(Provided information begins)

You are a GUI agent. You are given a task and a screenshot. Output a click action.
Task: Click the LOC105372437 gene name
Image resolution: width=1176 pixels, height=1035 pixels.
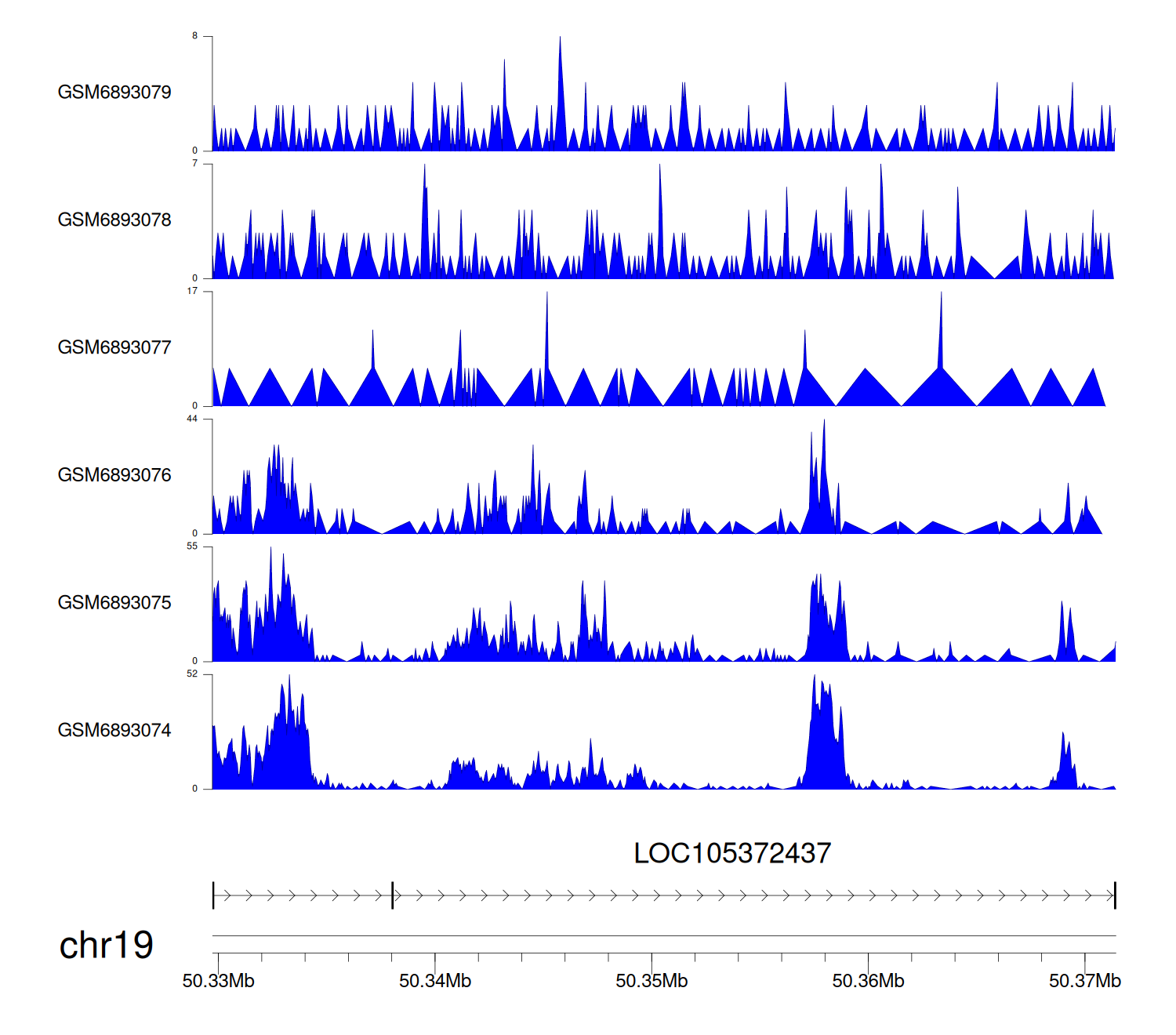731,853
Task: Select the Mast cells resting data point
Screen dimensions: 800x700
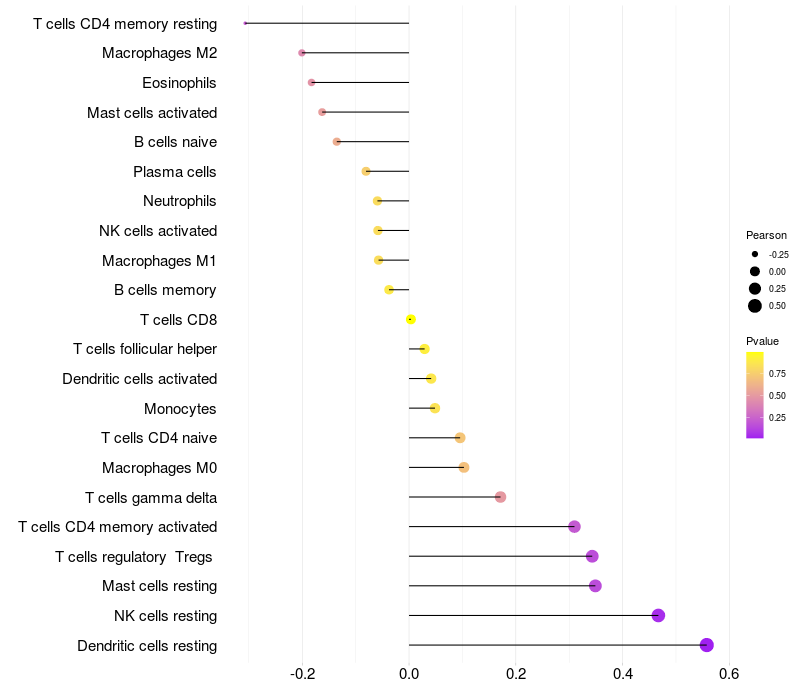Action: tap(595, 586)
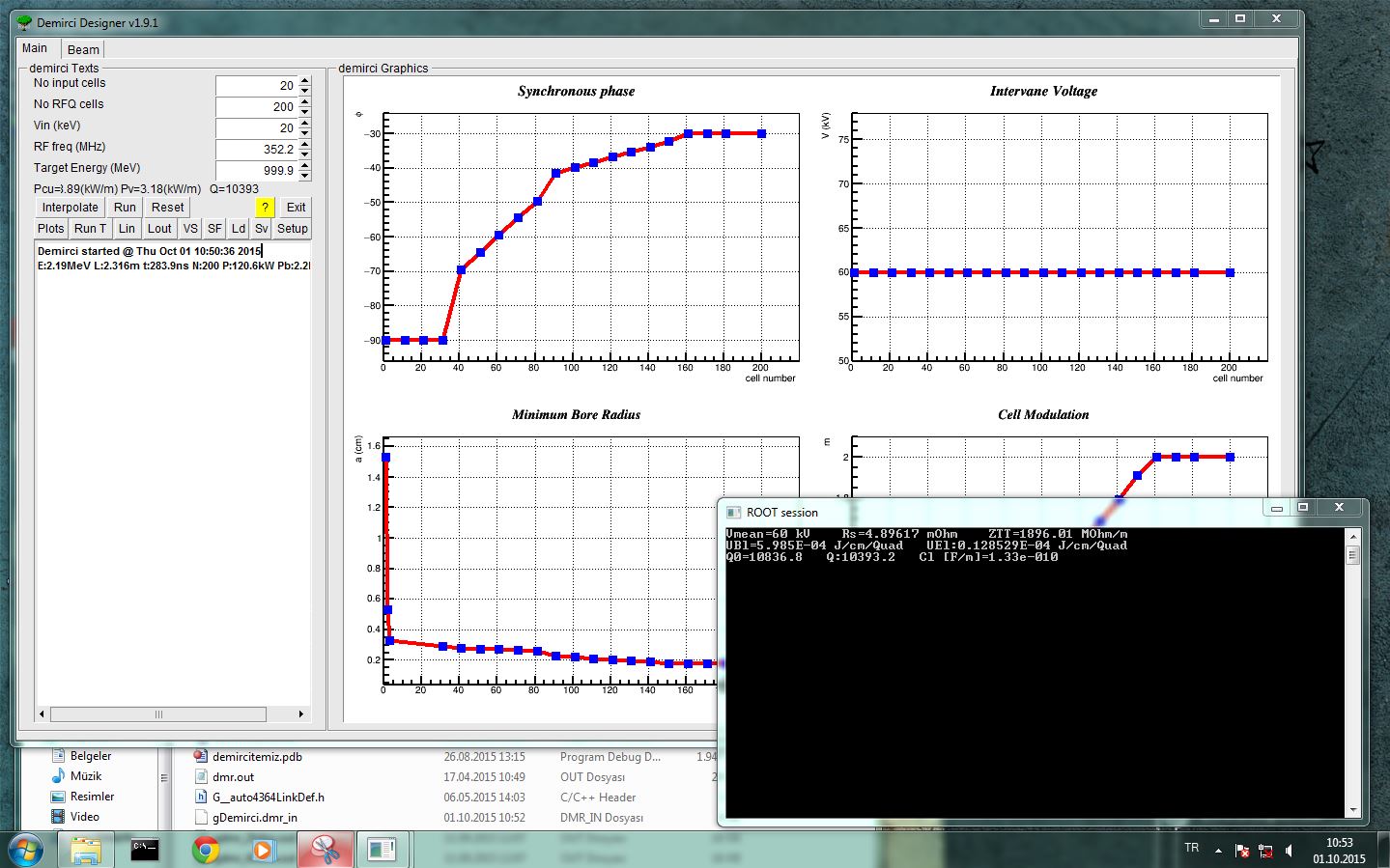Decrease the No RFQ cells value

click(305, 112)
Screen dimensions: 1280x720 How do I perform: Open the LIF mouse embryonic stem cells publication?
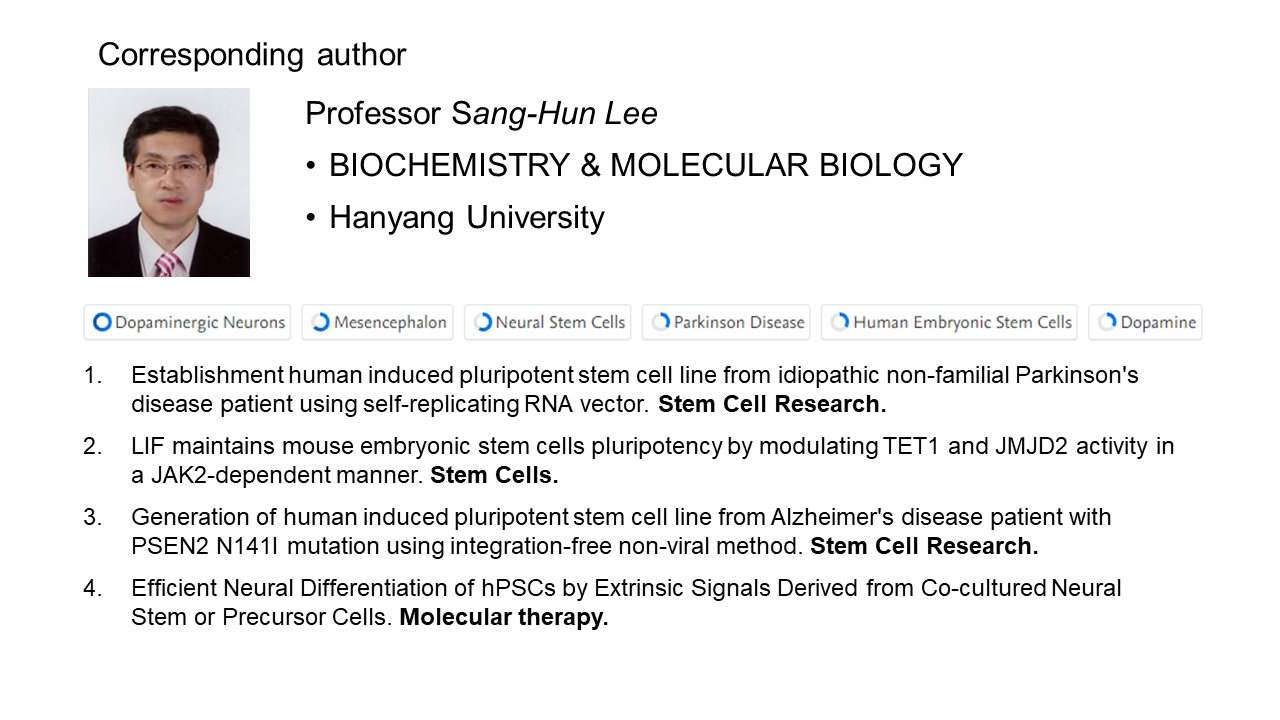click(652, 461)
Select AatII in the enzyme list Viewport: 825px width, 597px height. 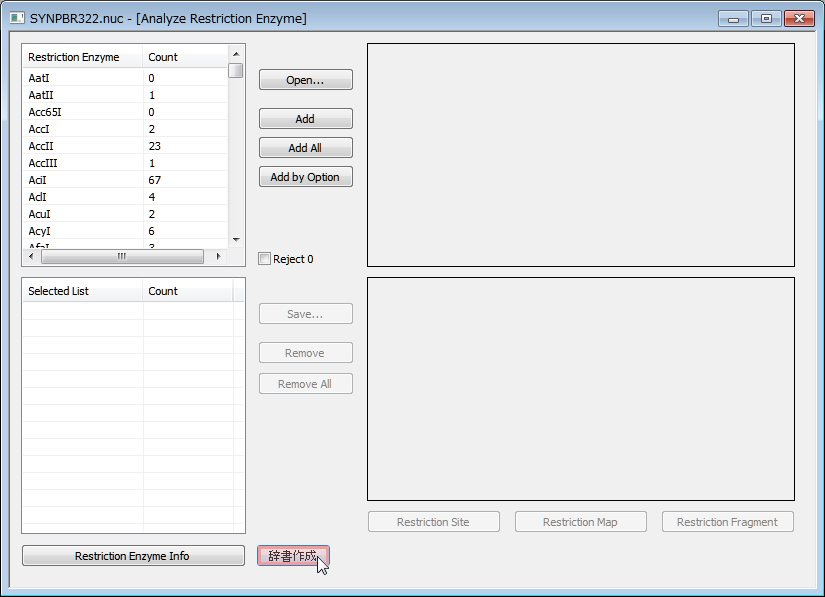click(x=43, y=95)
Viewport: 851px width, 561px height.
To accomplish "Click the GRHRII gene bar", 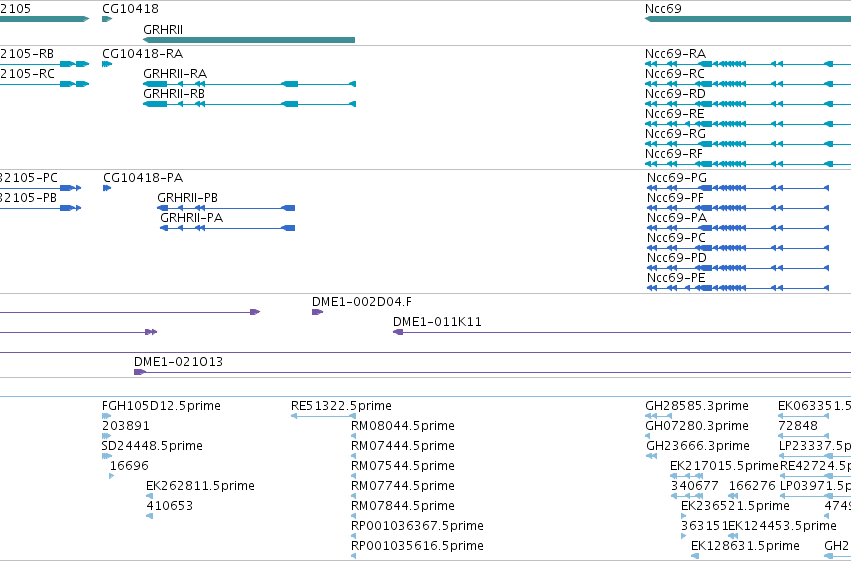I will pyautogui.click(x=249, y=40).
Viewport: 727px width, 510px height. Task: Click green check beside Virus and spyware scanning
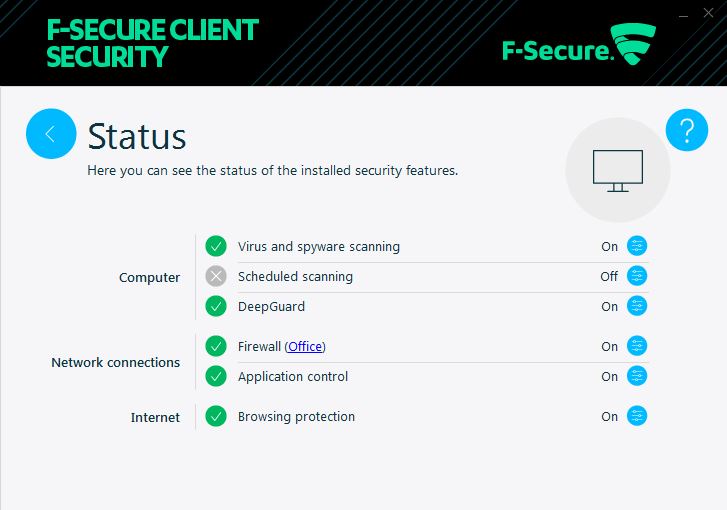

(Provided information ends)

#### Goal of the exercise:
Exact lines only, please. Repeat everything from the top of the records through the line containing "Task: Select the", both ends in and pictures out.

#### Solution:
You are a GUI agent. You are given a task and a screenshot. Output a click action.
Task: Click the LOC105372437 gene name
Image resolution: width=1176 pixels, height=1035 pixels.
731,853
Task: Select the Mast cells resting data point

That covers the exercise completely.